Saved entries:
★ ★ ★ ★ ★ ★ ★
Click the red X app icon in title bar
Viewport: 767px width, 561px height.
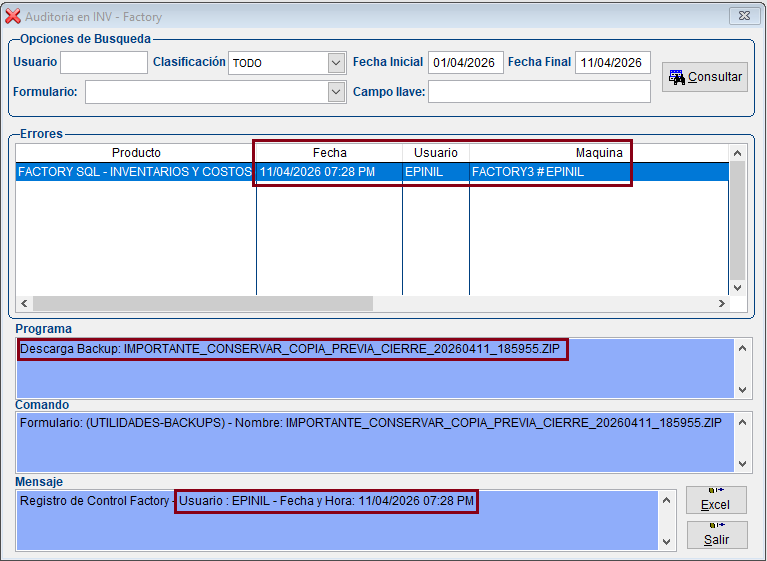[13, 17]
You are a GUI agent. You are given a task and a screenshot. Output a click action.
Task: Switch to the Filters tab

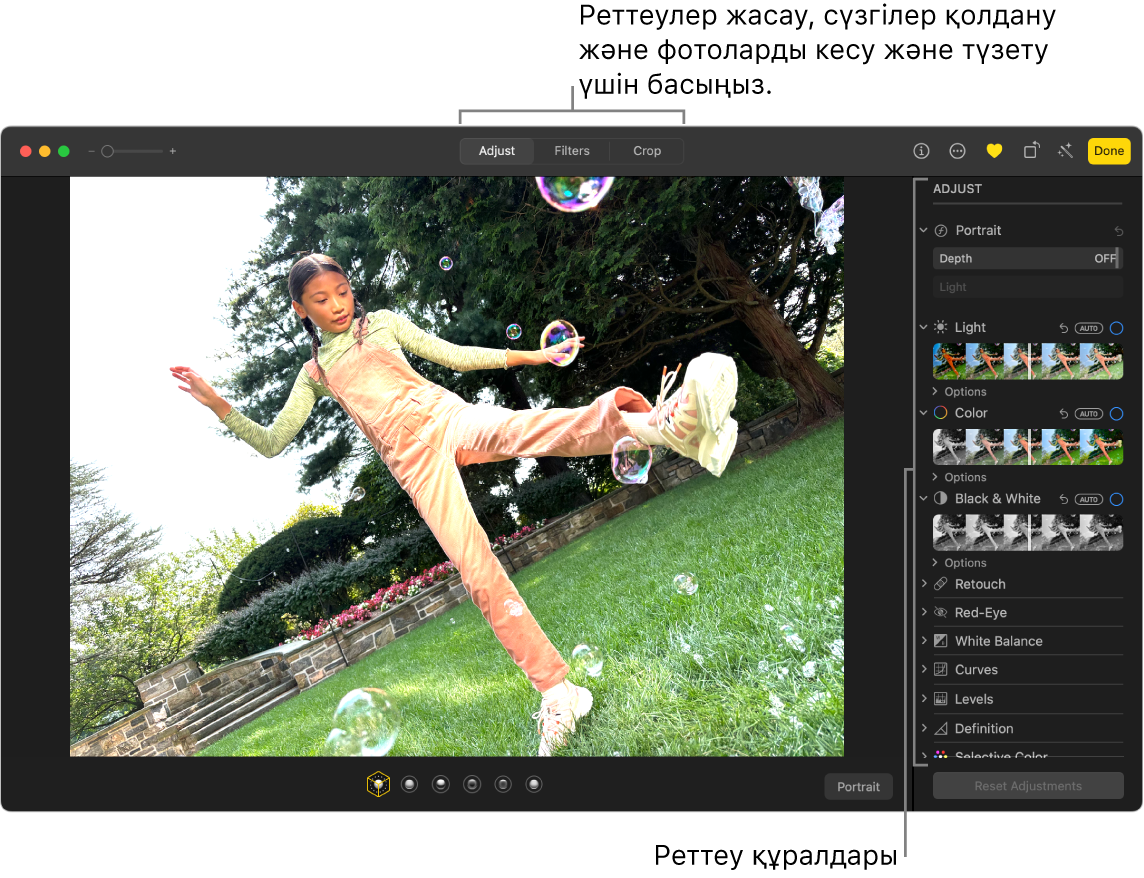point(571,150)
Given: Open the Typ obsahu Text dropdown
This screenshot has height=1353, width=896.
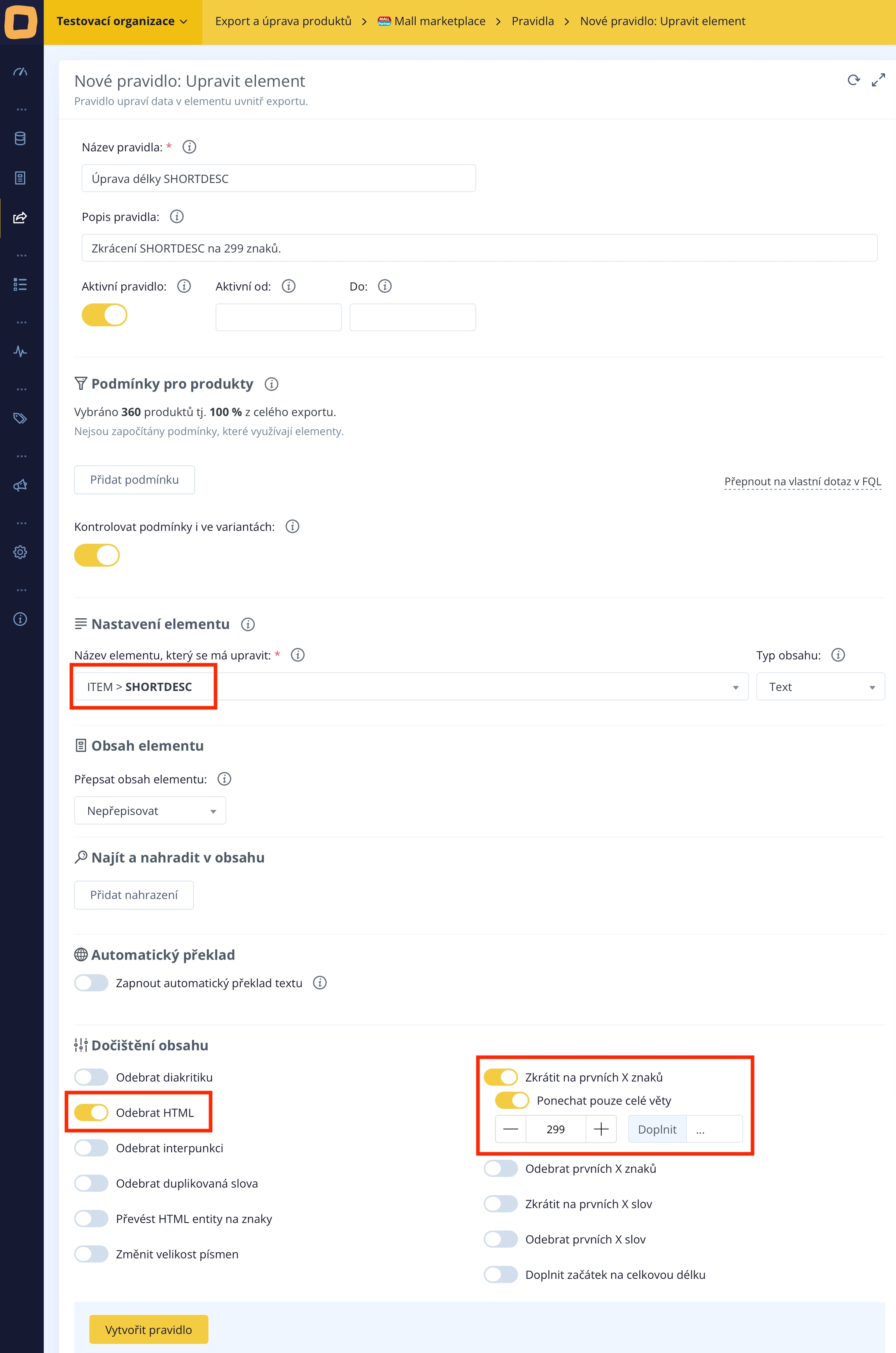Looking at the screenshot, I should pos(821,687).
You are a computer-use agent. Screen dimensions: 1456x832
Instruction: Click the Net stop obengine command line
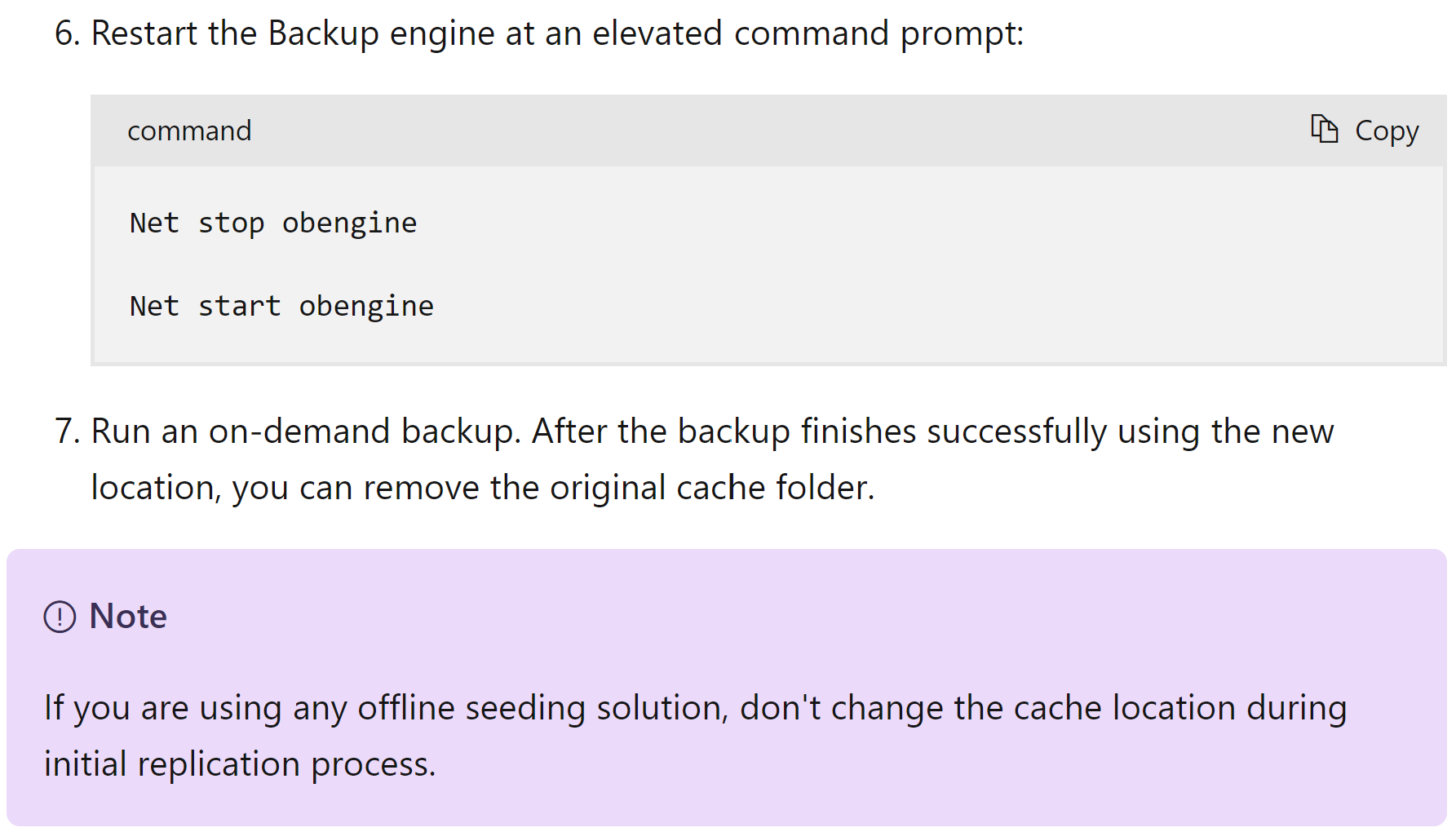click(272, 222)
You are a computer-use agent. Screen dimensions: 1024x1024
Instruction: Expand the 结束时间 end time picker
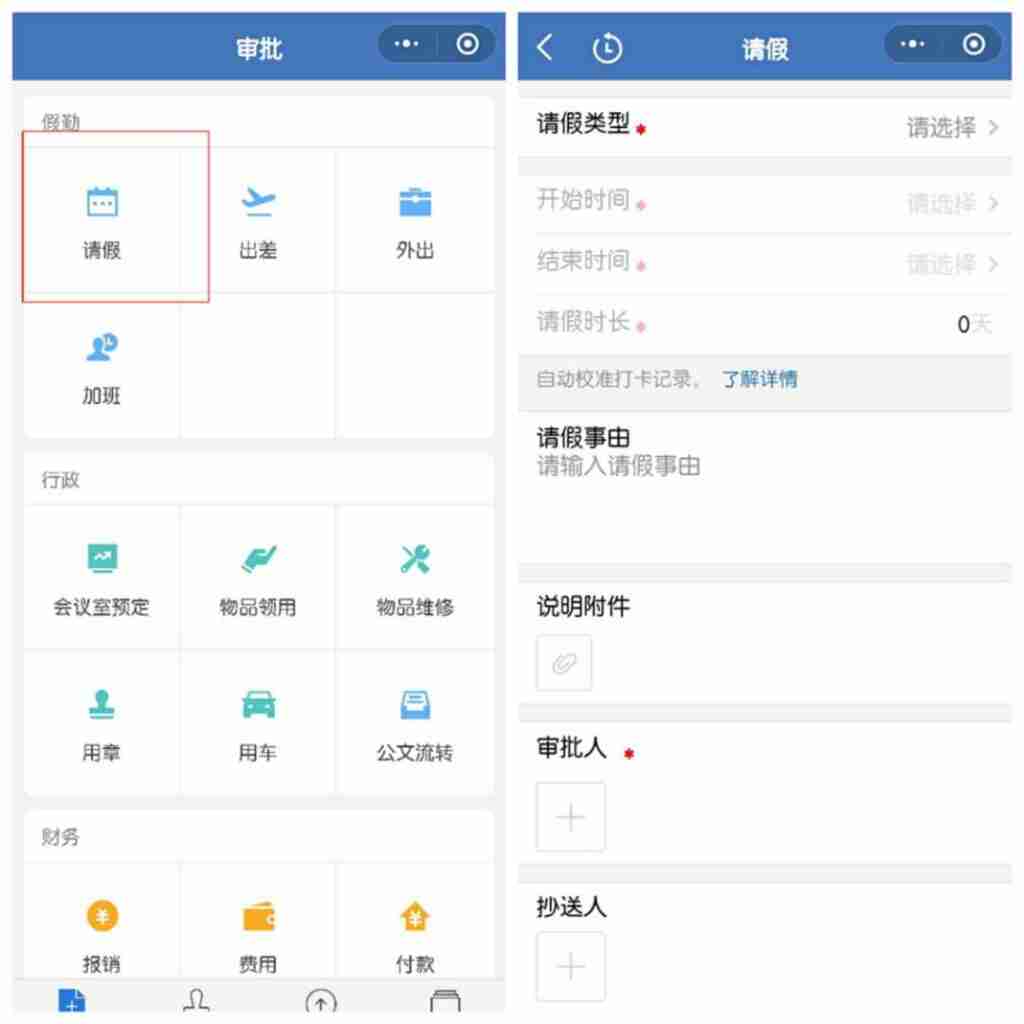pyautogui.click(x=940, y=264)
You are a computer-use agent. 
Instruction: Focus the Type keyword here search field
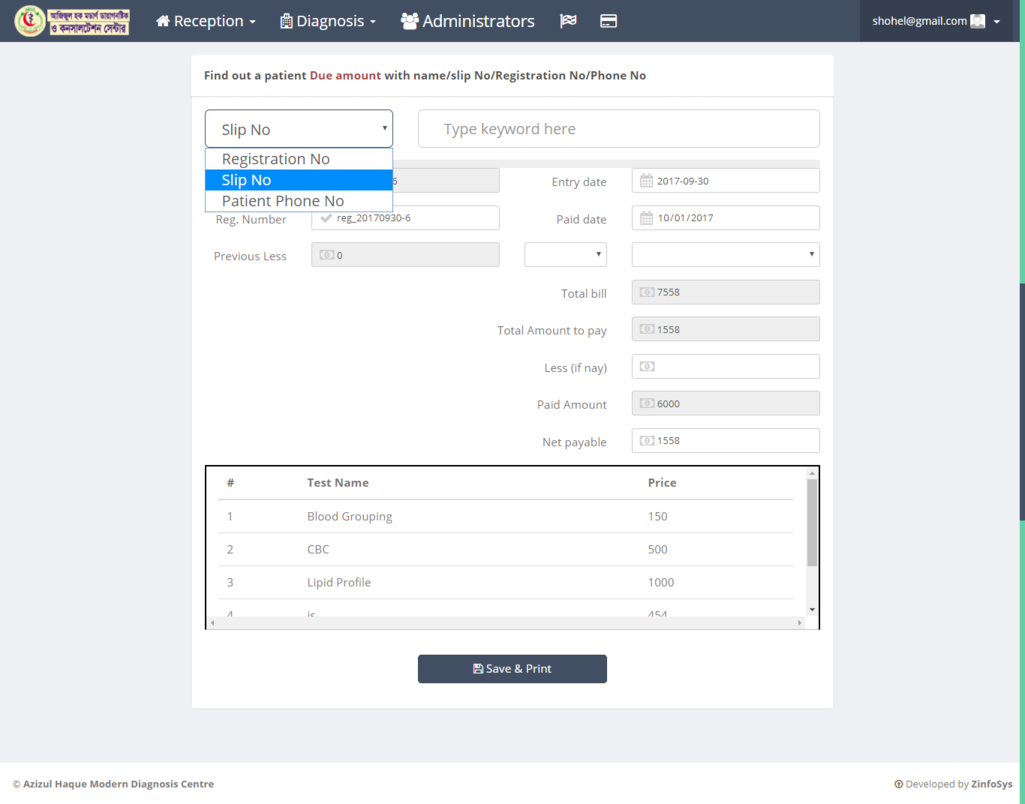tap(618, 129)
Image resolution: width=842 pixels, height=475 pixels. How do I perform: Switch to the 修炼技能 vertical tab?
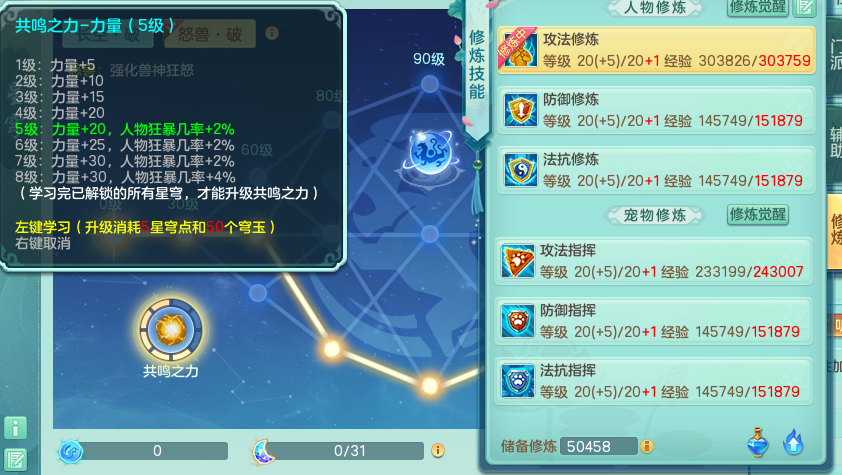tap(477, 64)
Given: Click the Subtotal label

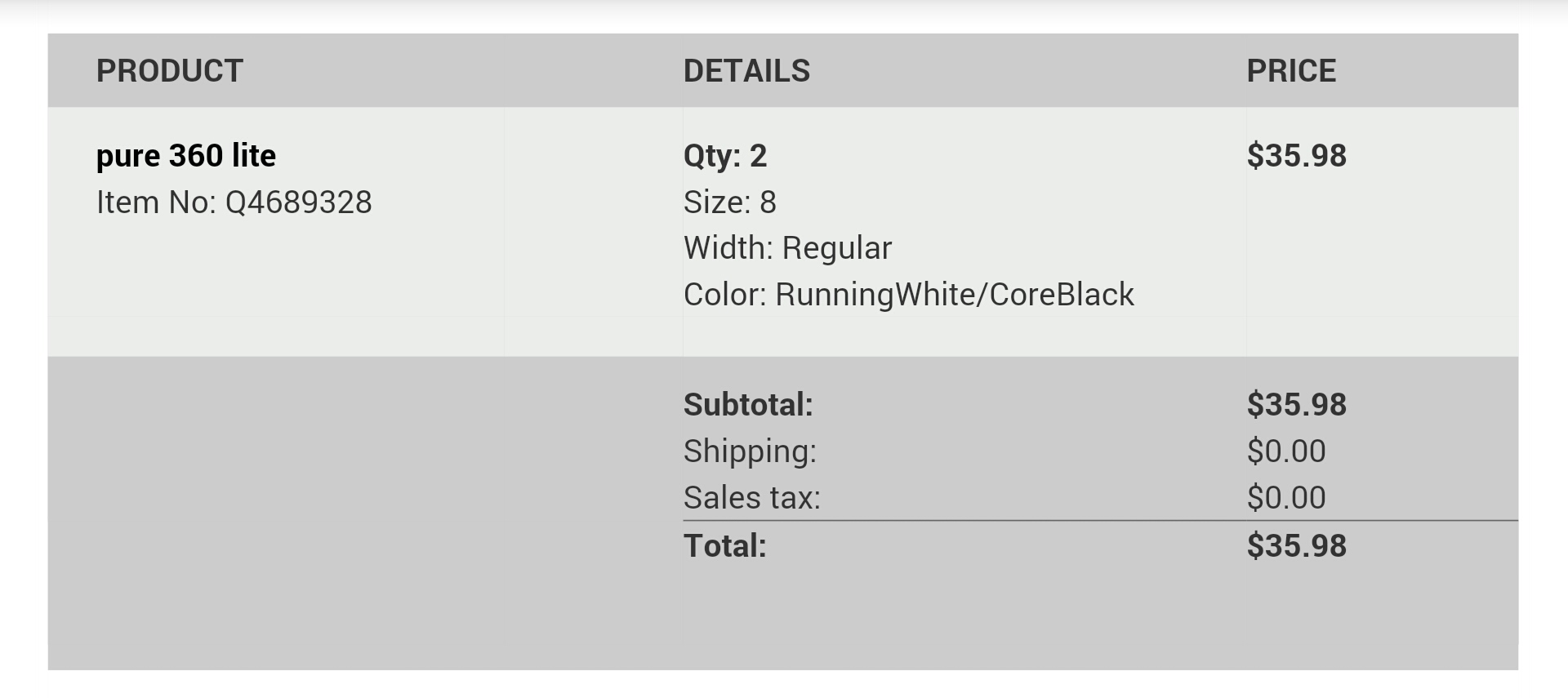Looking at the screenshot, I should (748, 405).
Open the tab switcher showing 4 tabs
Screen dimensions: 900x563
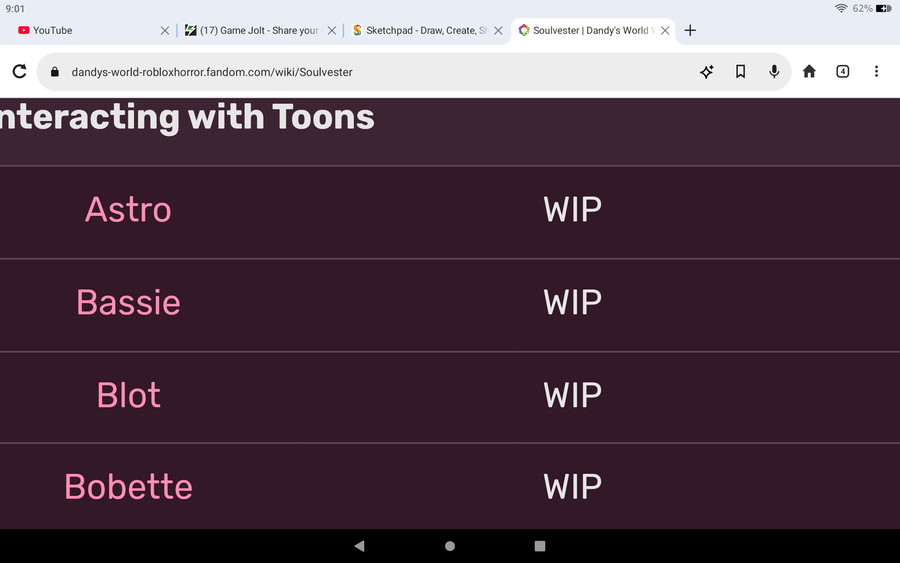click(x=842, y=72)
★ ★ ★ ★ ★ ★ ★
## What is being asked
Begin at the line containing "Open the tab switcher showing 4 tabs" and stop at the last line of the data. Repeat only those lines, exactly, and leave out the pictures.

## Written solution
Open the tab switcher showing 4 tabs
Screen dimensions: 900x563
click(x=842, y=72)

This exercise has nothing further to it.